Think and act in your best mind!  Oh that goes for Morrissey too (though like 'Maladjusted', this is another stifled Friday night!)!!

The break up stereotype of listening to emotional songs, especially 'our songs' has never fit my program.  Are there songs for people in my life?  Sure there are ..!  And when I hear them, occasionally they will come to mind.  But it isn't for when you are trying to leave someone!!  Girls, women, just SLAY me when they openly sing lyrics lamenting a lost love that was malformed and just one incident away from 'Maury Povich' anyway.

What is up with that anyway?  I think I did that with an old Luther Vandross song ... "If Anybody Had A Heart" ... but I was what, 17, or 18 years old ..? 

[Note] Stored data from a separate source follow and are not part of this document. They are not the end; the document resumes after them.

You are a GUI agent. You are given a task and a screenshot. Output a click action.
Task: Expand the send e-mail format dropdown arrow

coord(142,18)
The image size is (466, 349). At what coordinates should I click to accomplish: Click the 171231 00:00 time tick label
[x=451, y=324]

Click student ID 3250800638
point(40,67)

A COMMENT, A VERITABLE COMMENT

I like that word, 'veritible'.  Walt Simonson used it in 'The Mighty Thor' when he had Thor fight THE WORLD SERPENT, JORMUGAND.  Great issue, story line and art.  Anywho, someone who reads my journal, csandhollow I believe, has mentioned that she has been on the spouses' version of Air Assault training ...

GOOD FRIGGIN' BEANS ..!

That is EXACTLY what I am talking about!  How could you NOT feel closer to a person by taking part in something like that?  Now, I wouldn't expect anyone to have boxed with me, but to walk around a track while I am running, or to do some floor work with me a couple of days a week, is that too hard to ask?  After all, I did go to the crap art fair with you (shh! Don't tell that I wanted to go myself!), and I stayed out of the way while you and 'the harpies' gathered for y'all gossip fest!

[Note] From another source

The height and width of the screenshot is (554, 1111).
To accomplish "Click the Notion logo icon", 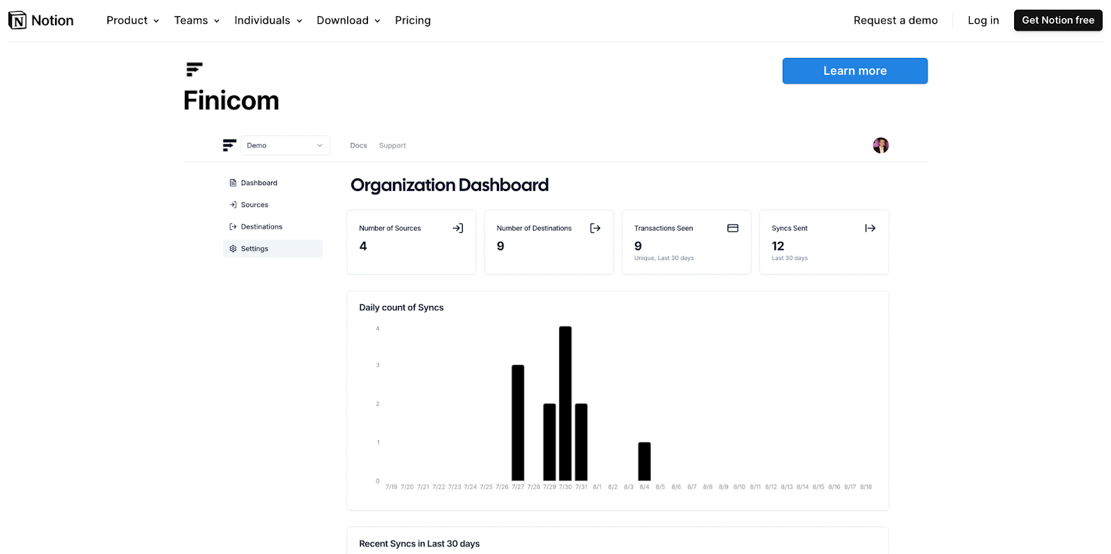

But that is what being committed is about, at least it is to me.  That was another reason for my journey with Mookie.  I had to know that I wouldn't break under the pressure to be selfish.  It feels super good to think that I can tell someone that I don't expect to 'crack' when we struggle, as most relationships inevitably do. 

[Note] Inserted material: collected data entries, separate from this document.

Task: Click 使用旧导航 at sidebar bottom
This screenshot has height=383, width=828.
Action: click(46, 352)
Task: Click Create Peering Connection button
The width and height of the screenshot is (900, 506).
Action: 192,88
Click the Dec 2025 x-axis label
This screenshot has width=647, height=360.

"Make your experience work for you," is a slogan I have adopted for this year, for the rest of my life.  I don't know it all, but geez, I should know enough to do what I need to get done, shouldn't I?  I think so.

THE BIG FINISH

Can y'all believe that Betty cited my journal as one of her favorites?  That meant a lot, because I decided to put myself out here because I was tired of being alone.  It meant a lot to me, as her journal has helped me through this leg of my journey ... and so have all who have read this and left their words ...

... again, a special thanks to Betty ... I was blushing soo hard when I found out ..!  Anyway, I am going to try to get back close to being 'on message' next week ..!

 

3 comments:

Anonymous said...

you are welcome, Mark; I meant every word I wrote too :)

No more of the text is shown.